### Problem to work on
Starting from the line that holds "509x279 pixels.", print each remaining line of the entries exactly, ending with the last.

Top of Data for the task

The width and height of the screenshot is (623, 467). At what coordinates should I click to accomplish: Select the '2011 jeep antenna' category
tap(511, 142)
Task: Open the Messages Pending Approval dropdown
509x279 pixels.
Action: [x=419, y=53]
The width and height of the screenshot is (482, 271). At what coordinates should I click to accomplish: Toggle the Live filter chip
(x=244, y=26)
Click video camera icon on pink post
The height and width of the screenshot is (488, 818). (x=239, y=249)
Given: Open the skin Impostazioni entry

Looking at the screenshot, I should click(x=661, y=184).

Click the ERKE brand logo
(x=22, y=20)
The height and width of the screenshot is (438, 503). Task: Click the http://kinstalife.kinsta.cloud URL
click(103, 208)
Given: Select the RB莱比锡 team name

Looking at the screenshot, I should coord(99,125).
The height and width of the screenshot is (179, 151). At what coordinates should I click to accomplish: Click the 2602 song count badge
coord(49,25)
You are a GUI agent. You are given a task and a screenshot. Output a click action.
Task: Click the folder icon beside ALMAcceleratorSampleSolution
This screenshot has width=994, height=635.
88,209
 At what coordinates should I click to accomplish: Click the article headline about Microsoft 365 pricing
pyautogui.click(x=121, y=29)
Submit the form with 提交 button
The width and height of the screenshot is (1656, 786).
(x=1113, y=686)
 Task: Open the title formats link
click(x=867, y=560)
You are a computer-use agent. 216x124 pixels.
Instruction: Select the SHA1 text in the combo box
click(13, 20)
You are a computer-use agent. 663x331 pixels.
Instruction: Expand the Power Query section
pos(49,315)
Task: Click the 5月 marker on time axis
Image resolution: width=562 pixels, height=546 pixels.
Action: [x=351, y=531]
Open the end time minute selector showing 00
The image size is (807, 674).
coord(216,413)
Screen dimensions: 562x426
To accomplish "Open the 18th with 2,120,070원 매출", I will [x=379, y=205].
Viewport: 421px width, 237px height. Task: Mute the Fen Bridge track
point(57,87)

Bottom of Data for the task

### Solution
509x279 pixels.
Action: [x=419, y=53]
The width and height of the screenshot is (482, 271). At what coordinates should I click to accomplish: Toggle the Live filter chip
(x=244, y=26)
Click video camera icon on pink post
The height and width of the screenshot is (488, 818). (x=239, y=249)
Given: Open the skin Impostazioni entry

Looking at the screenshot, I should click(x=661, y=184).

Click the ERKE brand logo
(x=22, y=20)
The height and width of the screenshot is (438, 503). Task: Click the http://kinstalife.kinsta.cloud URL
click(103, 208)
Given: Select the RB莱比锡 team name

Looking at the screenshot, I should coord(99,125).
The height and width of the screenshot is (179, 151). At what coordinates should I click to accomplish: Click the 2602 song count badge
coord(49,25)
You are a GUI agent. You are given a task and a screenshot. Output a click action.
Task: Click the folder icon beside ALMAcceleratorSampleSolution
This screenshot has width=994, height=635.
88,209
 At what coordinates should I click to accomplish: Click the article headline about Microsoft 365 pricing
pyautogui.click(x=121, y=29)
Submit the form with 提交 button
The width and height of the screenshot is (1656, 786).
(x=1113, y=686)
 Task: Open the title formats link
click(x=867, y=560)
You are a computer-use agent. 216x124 pixels.
Instruction: Select the SHA1 text in the combo box
click(13, 20)
You are a computer-use agent. 663x331 pixels.
Instruction: Expand the Power Query section
pos(49,315)
Task: Click the 5月 marker on time axis
Image resolution: width=562 pixels, height=546 pixels.
Action: [x=351, y=531]
Open the end time minute selector showing 00
The image size is (807, 674).
coord(216,413)
Screen dimensions: 562x426
To accomplish "Open the 18th with 2,120,070원 매출", I will [x=379, y=205].
Viewport: 421px width, 237px height. Task: Mute the Fen Bridge track
point(57,87)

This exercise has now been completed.